Saturday, August 28, 2010

Our Chickens: A Dilemma, a Tragedy, and Some Confusion Cleared Up

I wrote about our chickens last fall when we first got them. I guess I didn't tell an important story that leads up to recent events.

We got Blackie first, and a few days later picked up Penny and Squawk, who looked almost alike. (Penny is speckled.) The first or second day at our house, they were running around the yard, and wouldn't come out from behind the brush pile when I wanted to put them in the coop in the evening. I finally got Blackie but not the other two. I knew there was a danger that a raccoon would attack them, so I left my shoes and a flashlight ready near the door.

Sure enough, I heard a bunch of squawking in the middle of the night and rushed out. I saw a commotion over by the greenhouse, and thought I'd shine my light on a chicken. Nope, it was the raccoon I saw in my beam. I found Squawk, and two piles of feathers the raccoon had ripped off her. She didn't seem to have any scratches or blood, though, so I hoped she was ok. I put her into the coop, and the next morning Penny showed up, just fine.

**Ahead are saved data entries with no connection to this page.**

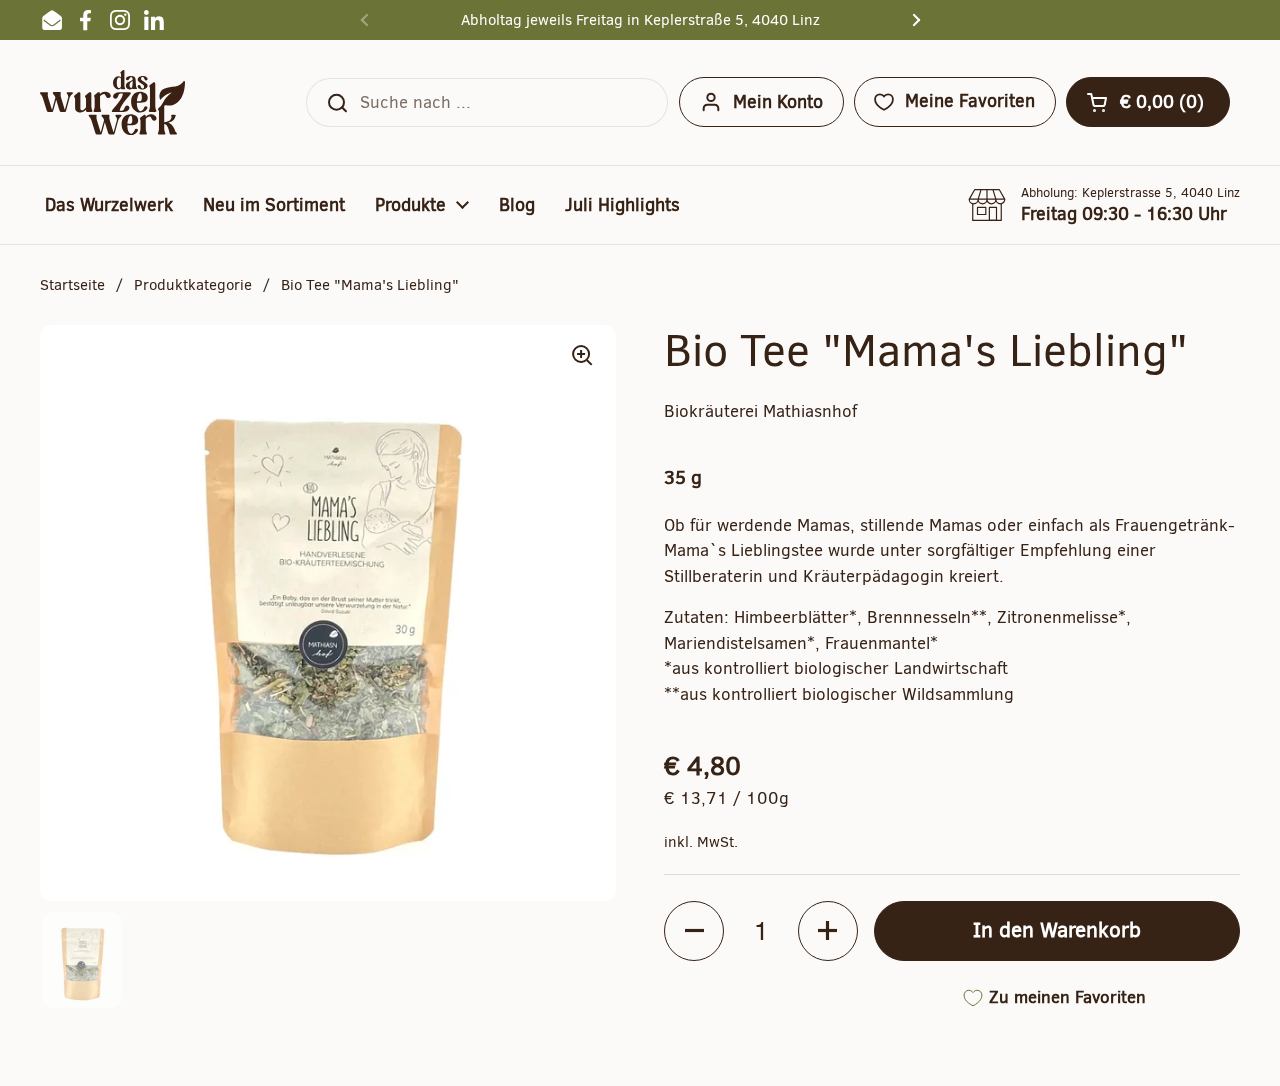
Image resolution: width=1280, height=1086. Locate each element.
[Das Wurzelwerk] (112, 102)
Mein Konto (778, 102)
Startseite (72, 285)
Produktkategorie (193, 285)
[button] (1148, 102)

I thought we'd had a lucky escape, but Squawk almost never laid proper eggs, and I had to wonder if the trauma of the raccoon attack had messed her up. She usually laid eggs with no shell in the coop, and they'd fall to the metal bottom, looking something like fried eggs. Once in a great while, we'd get proper eggs from her, but the shells would be very rough. We got less than a dozen eggs from her in all these months.

When we came back from our Michigan trip in July, one of the chickens had gotten lighter, but I couldn't tell if it was Penny or Squawk. They both seemed speckled now. We were getting less eggs, and I began to suspect that the chickens were eating their own eggs. (Chickens need lots of calcium to make their eggshells, and feeding them eggshells is a good way to make sure they get it - except that some people fear this will encourage them to eat their eggs. I had been feeding them their own eggshells.) Well, last week I got confirmation when I saw a wet eggshell in their run. So I knew they were eating the eggs, and I couldn't figure out what to do about it. I figured I'd have to do some research when I had a little extra time. I stopped getting any eggs at all, and every day with no eggs, I wondered if there would be any solution...

That's the dilemma I had on my hands. Then we had a tragedy occur. It was exceptionally hot for the Bay Area this past week, and on Tuesday I found one of the chickens lying in the run, dead. (They had all seemed just fine that morning.) I felt guilty for not providing them better shade. The run is near the redwood tree, and is shaded for much of the day, but not all of it. I was so sad, and wondered if the other chickens would be bothered. We didn't know for sure if it was Penny or Squawk who had died. We decided to say it was Squawk, and call the living light-colored chicken Penny.

Not only have the chickens seemed fine, but we're suddenly getting two eggs a day. So it turns out that just one of the chickens was eating the eggs. And this morning I looked at the eggshells and knew. I had eggs from Blackie and Penny in my hands. It was Squawk who'd been eating the eggs, and Squawk who'd died. We are sad about her death, but grateful to be getting eggs again.

This also means the coop will be much easier to clean from now on, without all those raw eggs stuck to the bottom. I'm grateful.

Thank you Squawk for the eggs you gave us. May your next life be a better one.